> [Work request]:
Report how many lines of the data below contain "first". Give nothing besides the number.

> [Input data]:

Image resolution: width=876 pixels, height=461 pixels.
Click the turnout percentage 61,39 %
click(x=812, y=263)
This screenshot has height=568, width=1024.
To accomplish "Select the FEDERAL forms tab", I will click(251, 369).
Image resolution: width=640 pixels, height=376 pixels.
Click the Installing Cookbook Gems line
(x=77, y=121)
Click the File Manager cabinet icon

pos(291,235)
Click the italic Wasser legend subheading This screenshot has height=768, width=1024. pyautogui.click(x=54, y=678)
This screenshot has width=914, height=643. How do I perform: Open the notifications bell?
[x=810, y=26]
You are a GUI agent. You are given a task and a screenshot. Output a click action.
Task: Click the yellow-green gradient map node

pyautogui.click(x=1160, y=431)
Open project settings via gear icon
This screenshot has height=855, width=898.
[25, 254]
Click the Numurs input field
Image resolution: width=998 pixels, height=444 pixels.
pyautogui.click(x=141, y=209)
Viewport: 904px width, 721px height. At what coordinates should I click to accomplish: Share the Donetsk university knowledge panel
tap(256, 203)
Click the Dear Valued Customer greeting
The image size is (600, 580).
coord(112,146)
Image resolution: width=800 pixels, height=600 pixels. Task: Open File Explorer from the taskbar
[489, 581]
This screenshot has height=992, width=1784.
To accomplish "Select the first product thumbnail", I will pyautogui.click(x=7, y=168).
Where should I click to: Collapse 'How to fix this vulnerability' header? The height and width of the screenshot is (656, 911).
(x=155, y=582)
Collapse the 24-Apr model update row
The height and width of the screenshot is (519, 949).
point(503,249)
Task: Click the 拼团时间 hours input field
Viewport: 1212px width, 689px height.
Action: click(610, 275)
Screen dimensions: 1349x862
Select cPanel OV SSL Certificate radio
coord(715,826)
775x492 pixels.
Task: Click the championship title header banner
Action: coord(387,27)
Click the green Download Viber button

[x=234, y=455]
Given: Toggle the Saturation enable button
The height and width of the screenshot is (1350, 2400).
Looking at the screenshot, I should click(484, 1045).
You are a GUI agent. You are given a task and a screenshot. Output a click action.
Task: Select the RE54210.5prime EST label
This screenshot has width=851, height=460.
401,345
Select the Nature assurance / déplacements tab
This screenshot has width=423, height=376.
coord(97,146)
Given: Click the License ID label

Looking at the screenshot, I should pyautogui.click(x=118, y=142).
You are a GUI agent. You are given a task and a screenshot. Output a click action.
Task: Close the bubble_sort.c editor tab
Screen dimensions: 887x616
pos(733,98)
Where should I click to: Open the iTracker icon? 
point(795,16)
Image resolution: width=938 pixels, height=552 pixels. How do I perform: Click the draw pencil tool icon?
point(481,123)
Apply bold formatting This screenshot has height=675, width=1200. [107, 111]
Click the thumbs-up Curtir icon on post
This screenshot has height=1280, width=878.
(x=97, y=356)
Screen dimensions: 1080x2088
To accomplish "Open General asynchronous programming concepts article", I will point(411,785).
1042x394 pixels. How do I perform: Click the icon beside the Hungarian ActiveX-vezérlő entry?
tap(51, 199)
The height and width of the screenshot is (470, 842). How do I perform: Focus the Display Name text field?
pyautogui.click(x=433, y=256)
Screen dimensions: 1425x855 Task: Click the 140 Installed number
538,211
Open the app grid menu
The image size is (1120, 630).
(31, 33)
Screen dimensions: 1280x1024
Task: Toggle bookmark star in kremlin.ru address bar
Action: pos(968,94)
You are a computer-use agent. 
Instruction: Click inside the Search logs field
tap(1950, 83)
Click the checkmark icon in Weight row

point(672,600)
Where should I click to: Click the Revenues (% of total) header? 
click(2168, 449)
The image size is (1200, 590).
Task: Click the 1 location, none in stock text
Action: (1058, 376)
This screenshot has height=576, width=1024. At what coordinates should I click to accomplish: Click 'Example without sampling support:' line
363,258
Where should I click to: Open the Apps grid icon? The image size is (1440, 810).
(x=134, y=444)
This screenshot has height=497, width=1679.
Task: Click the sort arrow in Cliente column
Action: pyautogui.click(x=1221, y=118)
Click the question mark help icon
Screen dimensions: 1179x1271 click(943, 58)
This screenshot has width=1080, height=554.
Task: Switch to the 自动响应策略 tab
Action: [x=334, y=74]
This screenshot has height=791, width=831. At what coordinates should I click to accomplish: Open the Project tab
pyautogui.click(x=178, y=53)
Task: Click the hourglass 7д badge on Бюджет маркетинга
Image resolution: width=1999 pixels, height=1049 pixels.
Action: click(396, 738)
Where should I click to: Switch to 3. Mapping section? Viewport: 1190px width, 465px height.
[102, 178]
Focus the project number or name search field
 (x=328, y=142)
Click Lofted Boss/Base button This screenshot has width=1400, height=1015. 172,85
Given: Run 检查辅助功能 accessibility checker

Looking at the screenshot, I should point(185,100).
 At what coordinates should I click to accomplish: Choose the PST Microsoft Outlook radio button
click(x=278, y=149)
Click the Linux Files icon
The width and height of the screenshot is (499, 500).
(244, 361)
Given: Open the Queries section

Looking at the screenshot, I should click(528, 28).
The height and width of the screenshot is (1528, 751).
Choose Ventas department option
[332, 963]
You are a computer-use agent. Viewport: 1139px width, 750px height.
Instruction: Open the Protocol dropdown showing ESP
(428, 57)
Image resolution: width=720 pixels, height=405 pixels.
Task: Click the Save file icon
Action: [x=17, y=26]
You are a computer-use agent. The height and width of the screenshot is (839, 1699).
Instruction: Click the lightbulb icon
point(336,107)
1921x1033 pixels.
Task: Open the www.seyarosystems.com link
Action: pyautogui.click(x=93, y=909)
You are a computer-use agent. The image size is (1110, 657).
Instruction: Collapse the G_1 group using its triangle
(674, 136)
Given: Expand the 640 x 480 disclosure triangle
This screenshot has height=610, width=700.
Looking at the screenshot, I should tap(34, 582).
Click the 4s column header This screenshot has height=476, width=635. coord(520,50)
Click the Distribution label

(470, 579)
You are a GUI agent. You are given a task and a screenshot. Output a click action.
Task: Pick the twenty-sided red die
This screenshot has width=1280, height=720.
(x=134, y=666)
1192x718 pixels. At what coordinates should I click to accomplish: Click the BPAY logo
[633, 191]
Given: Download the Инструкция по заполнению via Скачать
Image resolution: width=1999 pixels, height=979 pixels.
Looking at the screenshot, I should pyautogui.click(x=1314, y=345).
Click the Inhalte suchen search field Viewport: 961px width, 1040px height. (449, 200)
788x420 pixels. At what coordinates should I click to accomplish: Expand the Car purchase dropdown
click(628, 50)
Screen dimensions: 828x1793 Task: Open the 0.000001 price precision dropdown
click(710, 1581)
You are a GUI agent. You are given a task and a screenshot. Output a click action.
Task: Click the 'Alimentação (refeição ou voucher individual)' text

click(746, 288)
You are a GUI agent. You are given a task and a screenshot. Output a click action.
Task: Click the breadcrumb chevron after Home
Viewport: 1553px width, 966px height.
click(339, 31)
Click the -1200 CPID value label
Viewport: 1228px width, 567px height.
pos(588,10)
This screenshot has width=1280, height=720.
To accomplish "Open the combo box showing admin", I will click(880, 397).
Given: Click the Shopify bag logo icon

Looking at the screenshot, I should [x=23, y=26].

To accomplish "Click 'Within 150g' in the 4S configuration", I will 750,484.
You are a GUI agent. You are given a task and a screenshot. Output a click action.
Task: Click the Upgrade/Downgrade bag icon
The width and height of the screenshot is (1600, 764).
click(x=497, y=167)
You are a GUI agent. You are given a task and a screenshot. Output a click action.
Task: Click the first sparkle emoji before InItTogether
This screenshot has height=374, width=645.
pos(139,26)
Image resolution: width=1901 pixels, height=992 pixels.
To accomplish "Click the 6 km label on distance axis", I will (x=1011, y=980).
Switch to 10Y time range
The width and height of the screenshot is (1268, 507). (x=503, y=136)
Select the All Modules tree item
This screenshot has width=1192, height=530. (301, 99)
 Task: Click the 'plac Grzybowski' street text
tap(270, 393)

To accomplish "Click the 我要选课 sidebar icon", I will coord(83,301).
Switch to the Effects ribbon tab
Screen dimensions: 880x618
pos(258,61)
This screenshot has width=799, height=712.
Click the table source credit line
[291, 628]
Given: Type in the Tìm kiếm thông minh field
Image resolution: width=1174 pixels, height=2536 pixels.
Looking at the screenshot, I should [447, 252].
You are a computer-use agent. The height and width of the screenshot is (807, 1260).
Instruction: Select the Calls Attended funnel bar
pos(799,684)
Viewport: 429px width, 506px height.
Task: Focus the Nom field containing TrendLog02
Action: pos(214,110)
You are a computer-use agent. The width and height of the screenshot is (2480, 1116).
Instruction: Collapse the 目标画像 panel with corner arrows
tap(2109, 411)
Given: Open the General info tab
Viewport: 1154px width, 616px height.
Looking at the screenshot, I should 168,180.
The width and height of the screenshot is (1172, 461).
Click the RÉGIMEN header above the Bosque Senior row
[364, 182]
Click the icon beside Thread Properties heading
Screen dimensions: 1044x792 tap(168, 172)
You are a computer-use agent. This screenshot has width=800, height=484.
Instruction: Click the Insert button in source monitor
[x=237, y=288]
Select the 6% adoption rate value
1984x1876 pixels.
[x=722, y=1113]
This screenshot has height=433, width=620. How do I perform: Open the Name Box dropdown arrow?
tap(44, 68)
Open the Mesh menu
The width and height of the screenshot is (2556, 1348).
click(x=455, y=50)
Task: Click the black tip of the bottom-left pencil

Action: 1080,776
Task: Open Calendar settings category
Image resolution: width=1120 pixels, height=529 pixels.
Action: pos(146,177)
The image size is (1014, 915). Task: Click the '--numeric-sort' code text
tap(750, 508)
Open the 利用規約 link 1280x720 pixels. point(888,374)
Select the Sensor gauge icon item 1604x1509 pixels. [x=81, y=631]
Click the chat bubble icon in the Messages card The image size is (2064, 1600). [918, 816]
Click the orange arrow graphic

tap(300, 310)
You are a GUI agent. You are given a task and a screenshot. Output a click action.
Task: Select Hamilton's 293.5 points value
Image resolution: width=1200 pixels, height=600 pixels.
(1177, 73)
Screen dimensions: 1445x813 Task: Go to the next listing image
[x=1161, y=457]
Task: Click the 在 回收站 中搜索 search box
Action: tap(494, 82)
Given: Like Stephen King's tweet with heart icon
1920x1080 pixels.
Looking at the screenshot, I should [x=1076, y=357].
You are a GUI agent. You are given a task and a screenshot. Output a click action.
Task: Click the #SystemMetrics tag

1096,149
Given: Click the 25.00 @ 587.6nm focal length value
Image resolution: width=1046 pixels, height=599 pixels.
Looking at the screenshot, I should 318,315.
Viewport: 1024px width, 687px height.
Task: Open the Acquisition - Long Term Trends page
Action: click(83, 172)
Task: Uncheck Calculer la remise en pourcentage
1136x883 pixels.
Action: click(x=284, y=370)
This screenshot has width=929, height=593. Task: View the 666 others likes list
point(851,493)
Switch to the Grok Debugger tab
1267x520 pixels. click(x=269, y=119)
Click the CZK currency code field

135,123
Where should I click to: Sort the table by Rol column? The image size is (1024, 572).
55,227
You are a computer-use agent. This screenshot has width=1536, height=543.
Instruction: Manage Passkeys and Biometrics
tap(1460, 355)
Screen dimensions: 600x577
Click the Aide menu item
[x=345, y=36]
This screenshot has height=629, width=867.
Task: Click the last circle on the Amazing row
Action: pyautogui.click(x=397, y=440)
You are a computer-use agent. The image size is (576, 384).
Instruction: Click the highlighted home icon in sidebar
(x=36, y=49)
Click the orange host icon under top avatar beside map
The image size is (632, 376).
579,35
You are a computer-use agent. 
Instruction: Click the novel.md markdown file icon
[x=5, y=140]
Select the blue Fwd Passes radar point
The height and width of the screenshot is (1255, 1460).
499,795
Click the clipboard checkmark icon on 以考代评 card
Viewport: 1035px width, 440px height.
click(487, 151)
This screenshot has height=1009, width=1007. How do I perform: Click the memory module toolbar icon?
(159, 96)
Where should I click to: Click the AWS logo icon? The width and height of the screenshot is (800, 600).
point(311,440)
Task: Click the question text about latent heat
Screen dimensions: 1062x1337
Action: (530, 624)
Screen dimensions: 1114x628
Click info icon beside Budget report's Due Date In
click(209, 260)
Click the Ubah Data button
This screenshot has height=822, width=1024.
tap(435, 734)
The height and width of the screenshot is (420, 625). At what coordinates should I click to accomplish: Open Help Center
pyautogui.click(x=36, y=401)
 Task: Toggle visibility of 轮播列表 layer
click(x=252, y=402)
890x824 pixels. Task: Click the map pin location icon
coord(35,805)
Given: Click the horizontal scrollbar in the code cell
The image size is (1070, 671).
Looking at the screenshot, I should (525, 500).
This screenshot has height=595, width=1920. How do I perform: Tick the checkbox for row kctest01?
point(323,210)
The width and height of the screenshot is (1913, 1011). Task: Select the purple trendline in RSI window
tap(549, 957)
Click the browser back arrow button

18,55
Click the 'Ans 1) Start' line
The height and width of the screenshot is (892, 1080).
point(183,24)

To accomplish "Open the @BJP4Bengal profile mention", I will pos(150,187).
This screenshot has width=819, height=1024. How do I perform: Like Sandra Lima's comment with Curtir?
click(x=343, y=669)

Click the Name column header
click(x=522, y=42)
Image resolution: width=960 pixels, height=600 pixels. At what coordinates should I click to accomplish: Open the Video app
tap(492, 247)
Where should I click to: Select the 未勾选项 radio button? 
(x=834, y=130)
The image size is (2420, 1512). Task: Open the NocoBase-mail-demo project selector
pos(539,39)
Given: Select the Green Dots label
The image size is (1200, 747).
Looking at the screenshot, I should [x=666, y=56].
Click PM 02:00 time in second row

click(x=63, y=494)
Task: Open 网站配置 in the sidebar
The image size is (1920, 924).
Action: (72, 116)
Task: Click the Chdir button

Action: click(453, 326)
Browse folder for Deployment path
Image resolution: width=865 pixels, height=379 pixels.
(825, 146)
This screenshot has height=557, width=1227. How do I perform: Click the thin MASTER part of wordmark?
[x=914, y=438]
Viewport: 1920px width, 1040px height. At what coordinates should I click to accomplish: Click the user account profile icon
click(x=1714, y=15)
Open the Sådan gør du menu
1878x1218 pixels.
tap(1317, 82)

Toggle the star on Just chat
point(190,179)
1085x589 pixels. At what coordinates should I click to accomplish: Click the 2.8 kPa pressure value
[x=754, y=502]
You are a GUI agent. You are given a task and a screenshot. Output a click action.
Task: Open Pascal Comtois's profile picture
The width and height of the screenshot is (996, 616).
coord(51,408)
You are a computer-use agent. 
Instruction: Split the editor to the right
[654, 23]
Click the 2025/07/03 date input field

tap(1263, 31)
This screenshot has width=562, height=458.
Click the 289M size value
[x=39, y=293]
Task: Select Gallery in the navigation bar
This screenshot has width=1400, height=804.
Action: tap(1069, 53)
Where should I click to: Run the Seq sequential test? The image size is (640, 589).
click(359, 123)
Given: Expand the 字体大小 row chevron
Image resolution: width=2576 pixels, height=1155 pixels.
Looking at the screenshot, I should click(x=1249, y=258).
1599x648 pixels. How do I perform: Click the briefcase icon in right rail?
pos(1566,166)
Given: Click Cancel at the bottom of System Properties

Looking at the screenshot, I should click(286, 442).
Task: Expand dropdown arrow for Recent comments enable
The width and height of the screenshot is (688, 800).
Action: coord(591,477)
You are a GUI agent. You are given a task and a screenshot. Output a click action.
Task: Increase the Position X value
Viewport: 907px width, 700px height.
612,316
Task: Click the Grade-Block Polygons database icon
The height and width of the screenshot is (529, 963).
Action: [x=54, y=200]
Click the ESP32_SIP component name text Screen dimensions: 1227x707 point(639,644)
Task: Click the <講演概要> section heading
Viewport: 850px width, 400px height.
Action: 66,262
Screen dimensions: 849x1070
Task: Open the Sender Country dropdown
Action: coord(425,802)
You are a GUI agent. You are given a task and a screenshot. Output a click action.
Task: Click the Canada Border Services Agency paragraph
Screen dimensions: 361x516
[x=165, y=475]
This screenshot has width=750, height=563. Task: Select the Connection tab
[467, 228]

> [Response to the task]:
2